The state’s Managed Long-Term Care (MLTC) rate system underpays plans caring for the most medically complex New Yorkers while directing more funding toward healthier populations. The result: care for high need patients is being destabilized.

This is a math problem with real consequences.
For VNS Health alone, the funding gap has reached approximately $200 million over two years.
We serve New Yorkers in 55 counties, operate the state’s highest-acuity MLTC plan, and in much of upstate, we are one of only three plans left.

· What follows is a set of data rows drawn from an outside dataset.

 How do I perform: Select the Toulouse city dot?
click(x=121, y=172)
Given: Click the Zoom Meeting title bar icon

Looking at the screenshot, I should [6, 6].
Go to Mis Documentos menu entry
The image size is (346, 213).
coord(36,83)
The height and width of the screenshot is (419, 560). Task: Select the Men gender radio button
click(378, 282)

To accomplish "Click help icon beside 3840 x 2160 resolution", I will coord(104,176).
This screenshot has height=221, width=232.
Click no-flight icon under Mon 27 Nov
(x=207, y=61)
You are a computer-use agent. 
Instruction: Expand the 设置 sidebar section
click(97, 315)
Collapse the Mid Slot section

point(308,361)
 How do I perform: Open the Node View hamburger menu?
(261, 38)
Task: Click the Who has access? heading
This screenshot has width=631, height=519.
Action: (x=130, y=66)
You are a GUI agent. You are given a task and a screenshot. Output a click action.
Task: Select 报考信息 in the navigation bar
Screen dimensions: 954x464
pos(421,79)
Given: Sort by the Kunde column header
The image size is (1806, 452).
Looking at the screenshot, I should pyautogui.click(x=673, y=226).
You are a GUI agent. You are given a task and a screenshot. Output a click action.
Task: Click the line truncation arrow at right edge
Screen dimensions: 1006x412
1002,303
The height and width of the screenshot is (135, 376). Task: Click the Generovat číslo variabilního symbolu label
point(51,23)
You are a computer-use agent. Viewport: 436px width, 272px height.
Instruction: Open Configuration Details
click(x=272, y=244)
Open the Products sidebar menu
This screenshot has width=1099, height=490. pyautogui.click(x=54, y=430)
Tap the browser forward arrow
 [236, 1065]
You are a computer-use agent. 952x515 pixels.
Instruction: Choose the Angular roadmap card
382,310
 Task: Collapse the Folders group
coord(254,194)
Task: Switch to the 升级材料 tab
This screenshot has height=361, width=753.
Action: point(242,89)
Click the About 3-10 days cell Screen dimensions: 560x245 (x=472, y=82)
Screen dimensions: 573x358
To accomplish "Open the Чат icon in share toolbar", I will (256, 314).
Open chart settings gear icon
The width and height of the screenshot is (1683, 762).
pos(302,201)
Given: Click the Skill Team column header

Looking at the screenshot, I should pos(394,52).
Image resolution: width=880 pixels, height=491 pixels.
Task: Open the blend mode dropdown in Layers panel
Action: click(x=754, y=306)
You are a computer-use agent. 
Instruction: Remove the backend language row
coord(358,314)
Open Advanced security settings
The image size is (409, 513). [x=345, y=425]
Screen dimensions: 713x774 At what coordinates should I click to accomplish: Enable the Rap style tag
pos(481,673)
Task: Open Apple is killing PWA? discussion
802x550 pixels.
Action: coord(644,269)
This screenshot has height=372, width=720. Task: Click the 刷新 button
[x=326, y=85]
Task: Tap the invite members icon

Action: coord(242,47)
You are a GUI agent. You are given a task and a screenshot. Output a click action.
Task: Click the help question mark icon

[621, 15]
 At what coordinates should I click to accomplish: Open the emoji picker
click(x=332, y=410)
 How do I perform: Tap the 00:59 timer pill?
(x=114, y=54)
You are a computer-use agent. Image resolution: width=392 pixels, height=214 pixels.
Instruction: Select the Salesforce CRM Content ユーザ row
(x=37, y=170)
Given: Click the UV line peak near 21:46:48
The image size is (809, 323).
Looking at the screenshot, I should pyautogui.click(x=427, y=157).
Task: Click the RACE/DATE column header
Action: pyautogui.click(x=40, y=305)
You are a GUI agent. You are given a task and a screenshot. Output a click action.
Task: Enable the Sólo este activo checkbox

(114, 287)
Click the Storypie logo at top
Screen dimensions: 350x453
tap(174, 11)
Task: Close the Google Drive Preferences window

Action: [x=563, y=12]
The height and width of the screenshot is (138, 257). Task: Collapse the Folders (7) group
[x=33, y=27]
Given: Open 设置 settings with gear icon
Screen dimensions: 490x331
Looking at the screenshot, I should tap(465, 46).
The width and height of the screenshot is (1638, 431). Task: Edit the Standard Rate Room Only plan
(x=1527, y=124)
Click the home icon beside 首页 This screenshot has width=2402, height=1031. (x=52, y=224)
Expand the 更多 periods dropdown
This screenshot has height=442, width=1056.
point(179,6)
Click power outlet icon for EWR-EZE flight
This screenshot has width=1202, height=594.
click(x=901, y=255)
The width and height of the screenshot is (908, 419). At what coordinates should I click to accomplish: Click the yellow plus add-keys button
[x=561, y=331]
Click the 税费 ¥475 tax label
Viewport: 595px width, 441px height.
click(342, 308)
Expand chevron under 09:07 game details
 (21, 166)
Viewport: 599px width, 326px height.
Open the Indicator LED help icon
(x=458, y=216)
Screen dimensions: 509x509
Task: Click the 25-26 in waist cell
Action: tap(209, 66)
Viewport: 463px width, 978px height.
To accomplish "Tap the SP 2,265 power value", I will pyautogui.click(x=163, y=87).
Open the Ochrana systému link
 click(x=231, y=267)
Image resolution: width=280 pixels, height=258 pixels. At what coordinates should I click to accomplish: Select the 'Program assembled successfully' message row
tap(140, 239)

For over 130 years, VNS Health has been a safety net, providing care to more than 150,000 patients, members or clients each year, supported by 11,000 employees, including 7,000 1199SEIU home health aides.
Funding has to reflect the cost of that care. Right now, it doesn’t.
“When the math doesn’t reflect patient need, it’s the people who rely on care every day who pay the price.”
DAN SAVITT
Without action in this year’s budget, more New Yorkers will be pushed out of their homes and into hospitals and nursing homes — worse for families, more costly for the state.
Albany must act now.
The State Budget must include at least $50 million in stopgap funding for high-acuity MLTC plans and begin correcting rates to match the true cost of care.
When we get the math wrong, it’s not the system that pays the price — it’s the people.